• [Challenges]
[1] List the three descriptors that the Raspberry Pi post gives in parentheses for the ageing Core2-based server.
[2] Reproduce the Raspberry Pi post between "High capacity crypto-RAID" and "residential ADSL pipe).", inclusive, swapping "sister's" for "brother's".

• [Source passage]
━━━━━━━━

High capacity crypto-RAID on a Raspberry Pi

Posted by Jedd on 2013-08-26

I originally suggested replacing my sister's ageing (power-hungry, obstreperous, recalcitrant) Core2-based server with a Raspberry Pi and a bunch of USB disks as a bit of a joke. A few minutes later, I had convinced myself it was a fantastic idea.

Sure, the ol' Intel-based machine lived in a tower that had 6 drives (mostly 500GB, some 1TB), a decent (at the time) nVidia GPU, two cores, 6GB RAM and GbE -- but in practice very little of that power was actually properly used. Instead the thing sat idle most of the time, media center activities were infrequent and placed little demand on the machine. Large file transfers weren't common anymore - instead just trickling changes between a few remote machines (thereby constricted by a residential ADSL pipe).

━━━━━━━━

• [Data section]

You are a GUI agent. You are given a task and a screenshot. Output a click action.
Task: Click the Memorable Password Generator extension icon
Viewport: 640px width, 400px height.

━━━━━━━━

• [Answer set]
[1] power-hungry, obstreperous, recalcitrant

[2]
High capacity crypto-RAID on a Raspberry Pi

Posted by Jedd on 2013-08-26

I originally suggested replacing my brother's ageing (power-hungry, obstreperous, recalcitrant) Core2-based server with a Raspberry Pi and a bunch of USB disks as a bit of a joke. A few minutes later, I had convinced myself it was a fantastic idea.

Sure, the ol' Intel-based machine lived in a tower that had 6 drives (mostly 500GB, some 1TB), a decent (at the time) nVidia GPU, two cores, 6GB RAM and GbE -- but in practice very little of that power was actually properly used. Instead the thing sat idle most of the time, media center activities were infrequent and placed little demand on the machine. Large file transfers weren't common anymore - instead just trickling changes between a few remote machines (thereby constricted by a residential ADSL pipe).